━━━━━ DATA PROVIDED
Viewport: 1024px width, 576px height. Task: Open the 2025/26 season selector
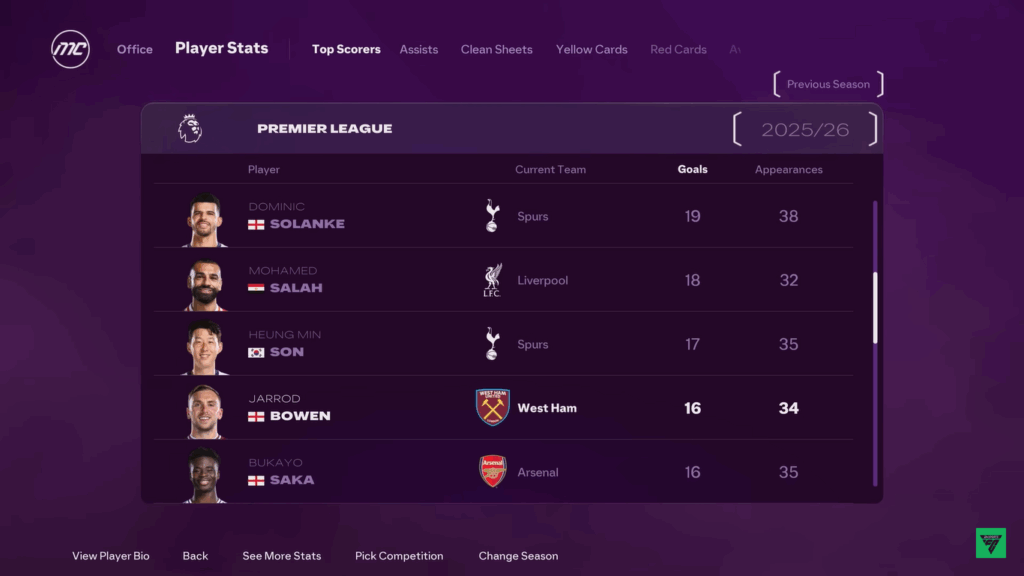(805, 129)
━━━━━━━━━━
━━━━━ DATA PROVIDED
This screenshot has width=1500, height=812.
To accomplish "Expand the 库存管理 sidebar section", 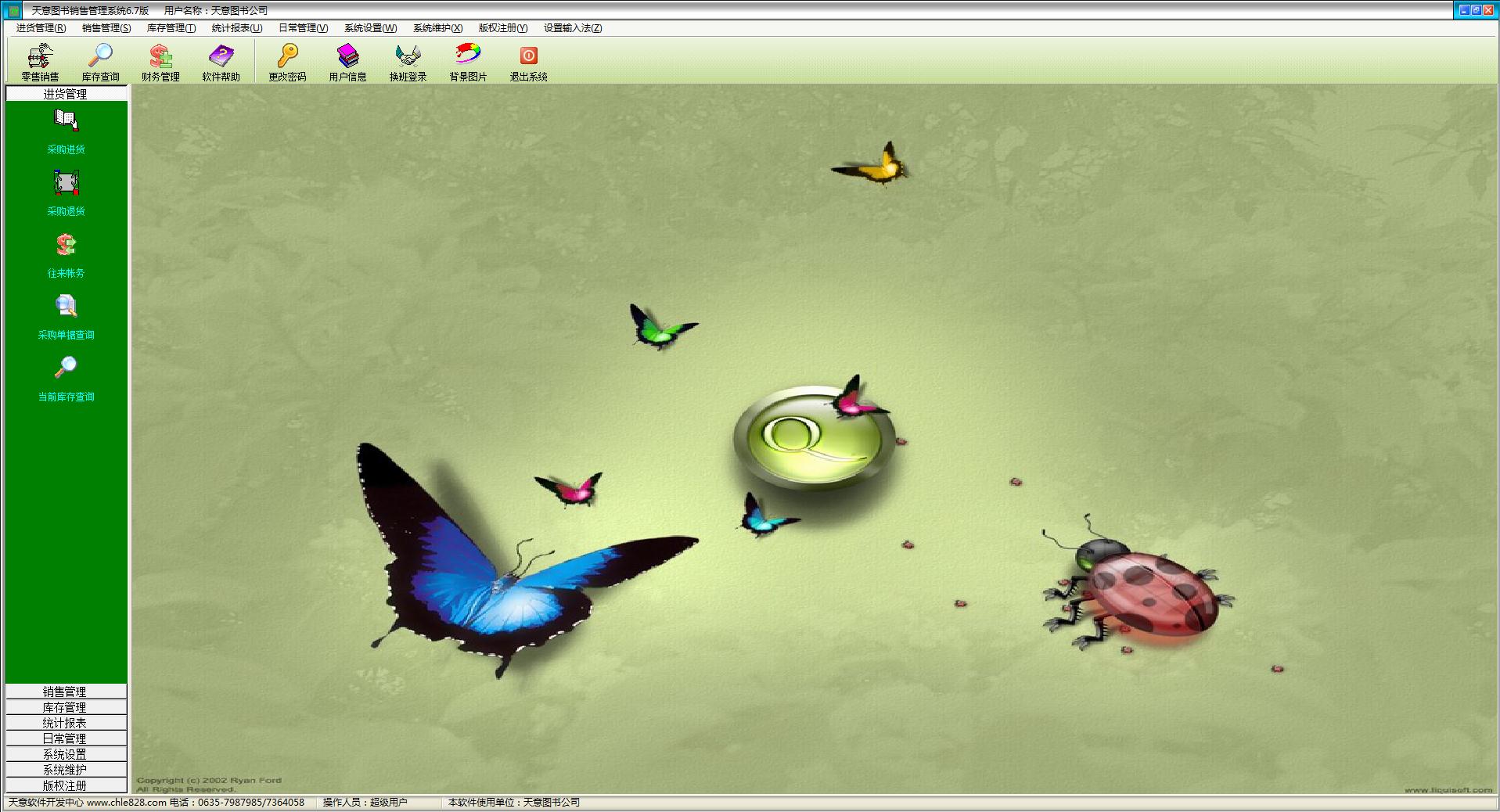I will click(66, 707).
━━━━━━━━━━
━━━━━ DATA PROVIDED
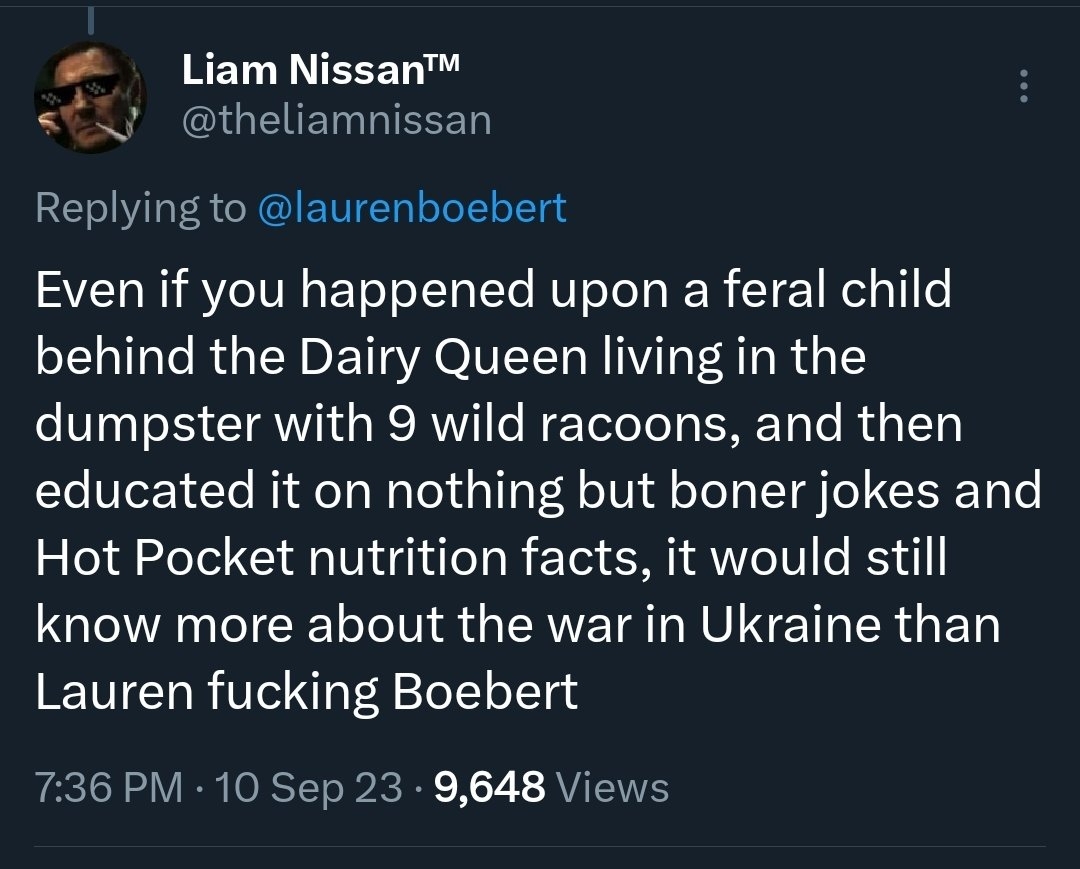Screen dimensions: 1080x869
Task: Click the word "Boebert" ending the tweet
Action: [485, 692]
━━━━━━━━━━
STATED PROBLEM —
Please list each line of the listing above that contains the word "height", treating case as significant.

TASK ANSWER —
Viewport: 1024px width, 576px height. Task: Open the 2025/26 season selector
This screenshot has width=1500, height=812.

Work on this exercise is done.